As far as Wang Ming is concerned, Mao Zedong said, he still has not recognized his former mistakes. In his regard we conducted a soft policy, trying to influence him by methods of persuasion. He, Mao Zedong said, has bourgeois habits. During the Sino-Japanese war Wang Ming proposed to reduce the CCP to the position of the Guomindang. He insisted on the joint management by the CCP and the Guomindang of the most imperative political tasks and therefore trusted the Guomindang and de facto liquidated the CCP's independent political line. Having arrived in China from Moscow in December 1937 he called a meeting in Wuhan without the permission of the CCP CC and wrote a brochure, published in March 1938, calling on the party to abandon the CC leadership. It is characteristic that, when in 1937 [now CCP CC member, future Ambassador to the USSR] Wang Jiaxiang returned to China from Moscow, he brought us the program guidelines of the Comintern, and when Wang Ming came from Moscow, he did not bring us anything, whereas what Wang Jiaxiang brought, turned out to be very valuable and useful. 

These program guidelines helped us in developing our own concrete tasks. Continuing to characterize the second period of the party history, Mao Zedong said that during that time they had to struggle against renegade Zhang Guotao, as well as with other opportunistic tendencies. In this struggle, as well as subsequently, the Soviet party thinking helped us. For example, in 1946 Comrade Stalin wrote a letter to Colonel Razin on the questions of military history, which pointed out that retreat is a rational form of struggle.1 But during the second period of our party's history, in the opinion of the leftists, retreat was considered an opportunistic undertaking. Now, one can see that they were deeply mistaken. 

In January 1935 in Zunyi (Guizhou province) the CCP CC called a meeting to struggle against the leftist mistakes. The conditions of the meeting were most unfavorable since Zhang Guotao was attacking us with an army of 60,000 people. But we were not at a loss and destroyed more than 30,000 of his forces. At the same time it transpired that Zhang Guotao was a good friend of Wang Ming and when the latter was requested in Moscow to provide an explanation on this question, he delayed his answer. 

By the beginning of the Sino-Japanese war we had suffered great losses in the military forces. We remained with only about 30,000 fighters and in this connection Wang Ming claimed that these forces are not sufficient for the struggle against Japan, insisting on having them diluted in the Guomindang forces. Now it is clear that this was a mistaken line, because 30,000 people made for the skeleton, upon which grew the current 3 million strong People's Liberation Army. 

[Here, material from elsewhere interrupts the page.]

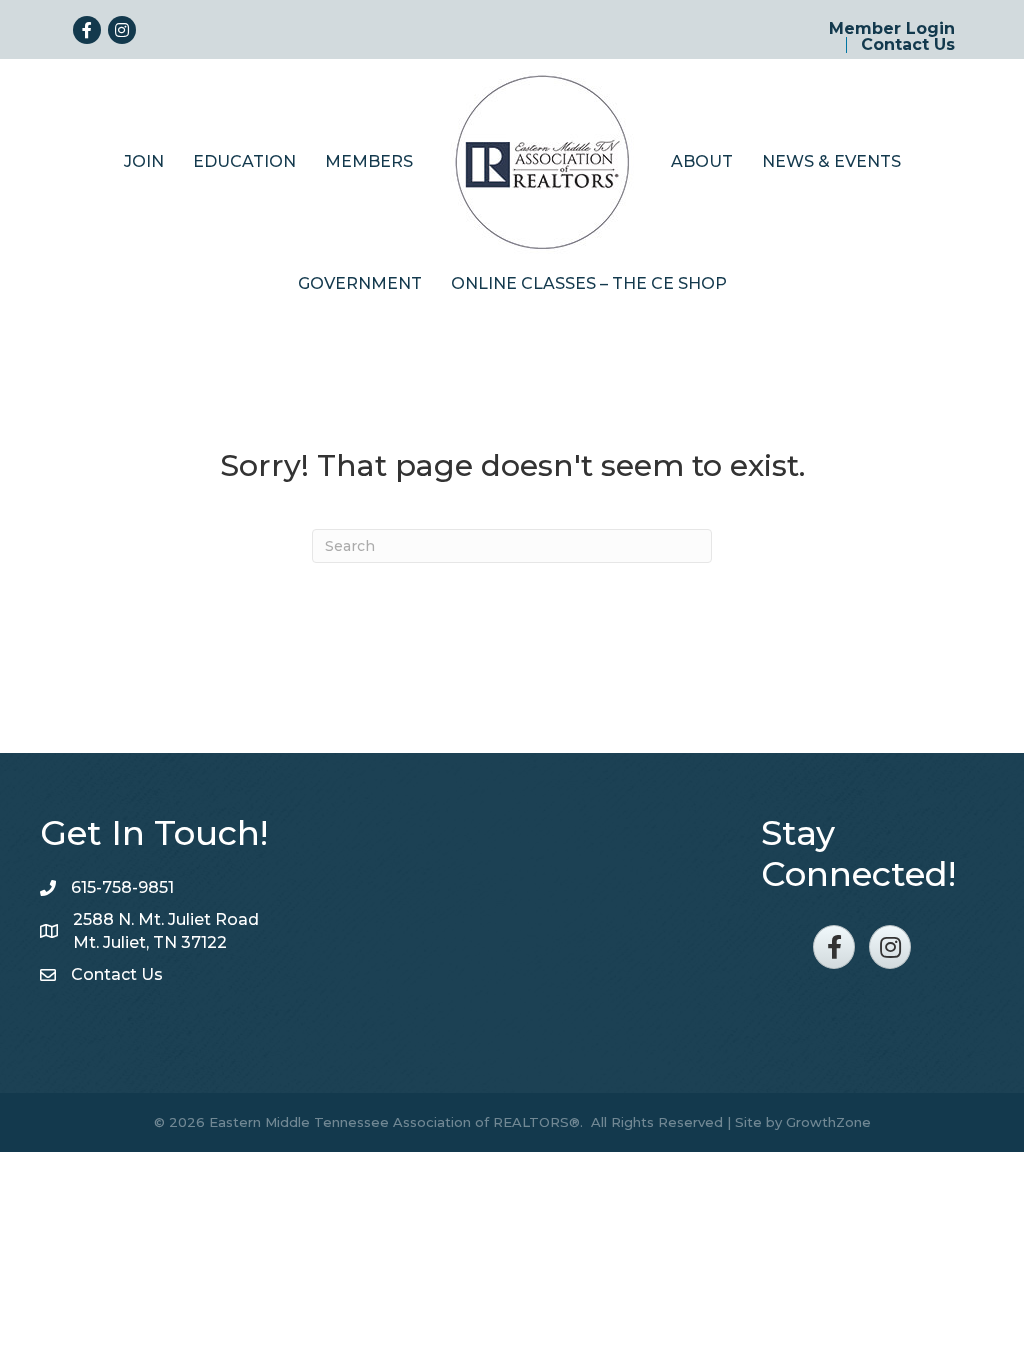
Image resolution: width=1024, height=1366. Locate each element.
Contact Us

All of these mistakes by Wang Ming were known to the delegates of the 7th CCP Congress and they caused their sincere discontent. The delegates also knew about the mistakes of Li Lisan, Bo Gu and Luo Fu and they demanded not to elect them to the CC. However, by the time of the Congress the situation in China had changed. Many from those who had been mistaken understood their mistakes and went backstage. Marxist-Leninist study, criticism and self-criticism unfolded in the party. And though there were many arguments at the Congress—whether or not to elect Wang Ming, Li Lisan, and Bo Gu, and Luo Fu into the CC, they were elected anyhow with the aim of consolidation of party forces. 

Now Li Lisan works in the professional unions, he has great experience in this area and he is more deserving before the revolution than Wang Ming is. He, together with Liu Shaoqi, led the workers' movement in Shanghai. Having arrived from the Soviet Union in China he did not speak a single bad word about the Sov[iet] Union and now is trying to pay back the trust shown in him, while there is still a wedge hammered between the CCP CC and Wang Ming. 

Further, Mao Zedong said that in 1936 the CCP counted up to 40,000 members, who mainly joined the party in the period of the Soviet movement. At the present time the party has more than 3 million members. There are 44 members of the CC, 33 candidate members. 

To my question whether there is any wavering in the ranks of the party at the present time Mao Zedong replied that there were manifestations of this, but to a lesser extent, in the leadership of the party [sic]. The conversation ended at this.